The grand strategy of patient attrition by the Palestinian resistance depends upon a view of the Israelis as typical westerners: decadent, impatient, likely to weary of the “colonial” struggle in Palestine, cowardly, etc. Israeli actions that contrast their own physical courage and competence with the nowhere-to-be-seen Hamas leadership may have some impact on the Palestinians, reminding them that these ineffectual rocket attacks on southern Israeli settlements are boomerang assaults that do far more harm to Palestinians. It’s noteworthy that for all the criticism of the Lebanon Campaign of 2006, things have basically quieted down there after the ceasefire.
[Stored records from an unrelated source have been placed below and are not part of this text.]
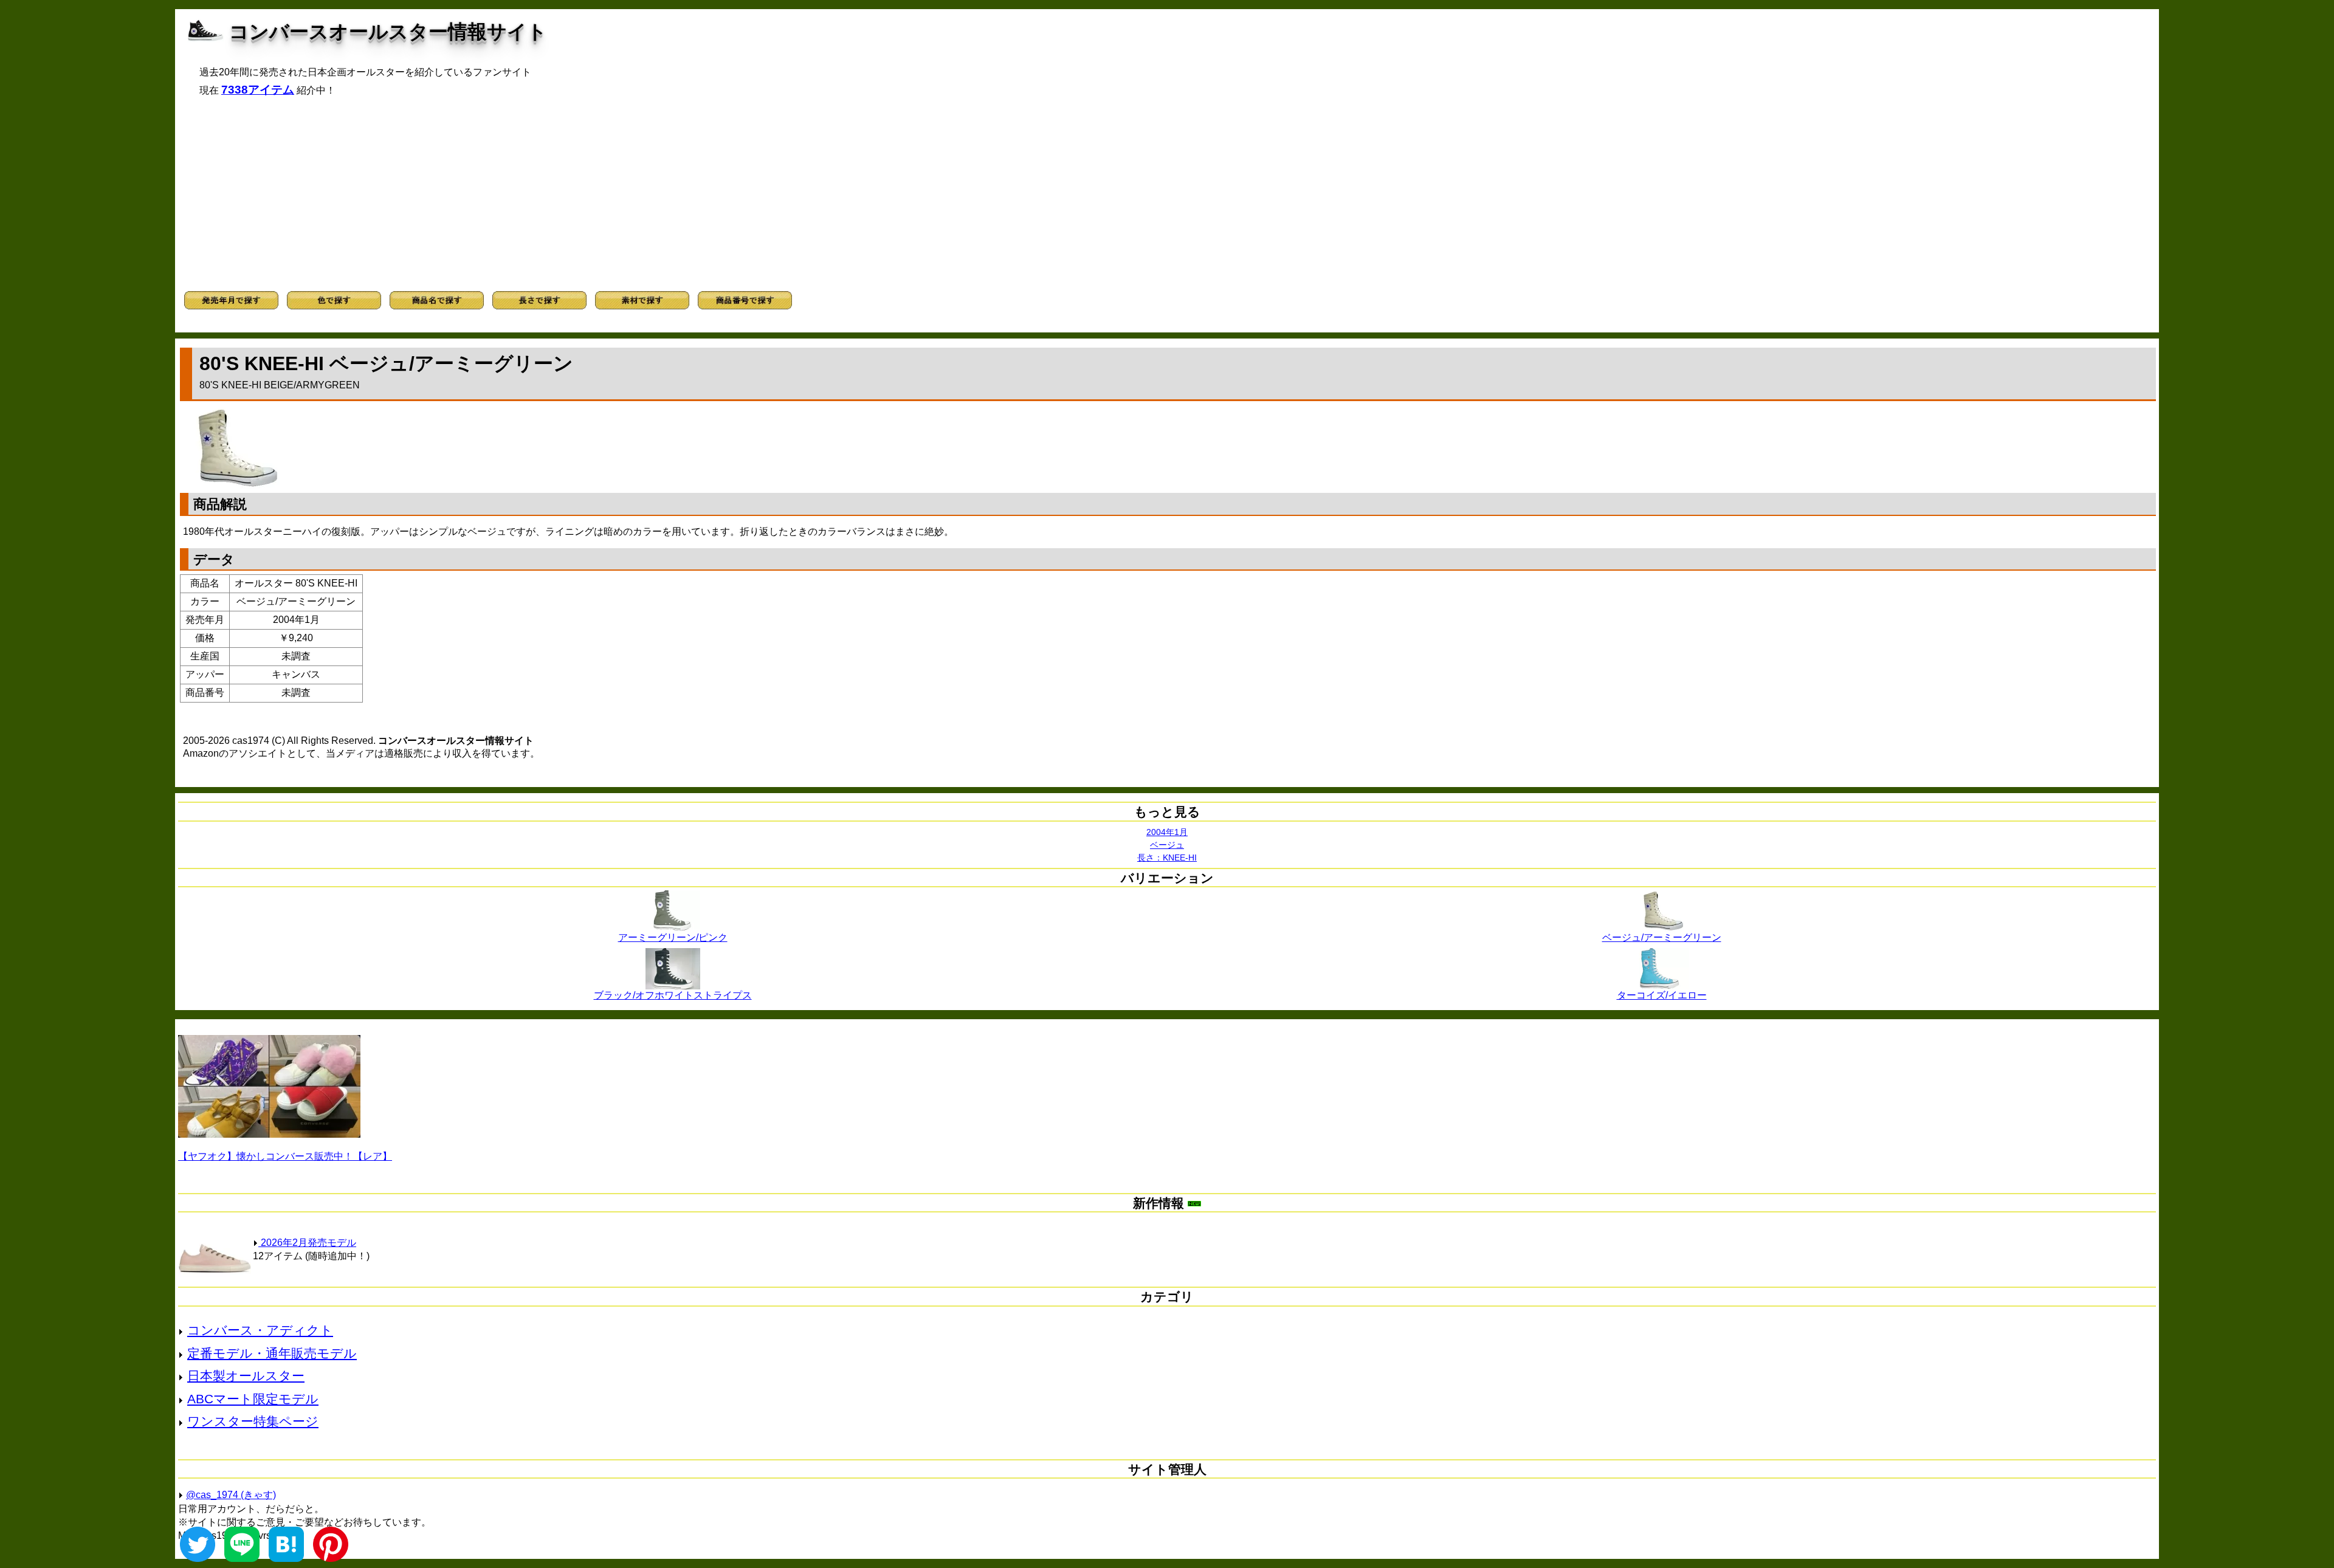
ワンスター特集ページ (252, 1421)
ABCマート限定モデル (252, 1399)
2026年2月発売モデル (307, 1242)
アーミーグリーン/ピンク (673, 937)
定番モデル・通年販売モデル (272, 1353)
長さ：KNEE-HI (1167, 857)
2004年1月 (1167, 832)
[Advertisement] (1167, 194)
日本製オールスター (246, 1376)
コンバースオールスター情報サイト (388, 32)
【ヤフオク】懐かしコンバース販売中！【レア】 (285, 1156)
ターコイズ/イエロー (1662, 995)
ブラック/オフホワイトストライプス (673, 995)
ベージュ (1167, 845)
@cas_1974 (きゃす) (231, 1495)
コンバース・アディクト (260, 1330)
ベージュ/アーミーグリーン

If Hamas’ hands are tied by its own military weakness, Israel’s are tied too by its small size, the diplomatic criticism of European nations upon whom it depends for trade, and the voice of the Israeli left that will not countenance the ethnic cleansing tactics employed in 1948 and 1967. From the standpoint of Israeli security, a punitive raid is probably the wrong tool for the job, if that job is defined as ending Palestinian national aspirations and their resort to terrorist and rocket assaults. So, as in Lebanon in 2006, it remains to be seen which of the dual effects of this operation–killing some members of Hamas and reducing their prestige but also enraging numerous Palestinians and their supporters–is the more dominant outcome. In any case, this is one battle in a long war that will likely last much longer. The dominant strategic factors have not changed and will not change from this operation, unless Israel is willing to re-occupy Gaza for an extended period of time with the sole goal of rooting our the entire Hamas infrastructure. There is little reason to think that the Olmeri government and the Israeli people are willing to do so over a more-or-less containable threat of rocket attacks from Gaza. So, even though this hammer has an anvil (unlike in Lebanon), it will not be wielded forcefully enough or for long enough to do the trick.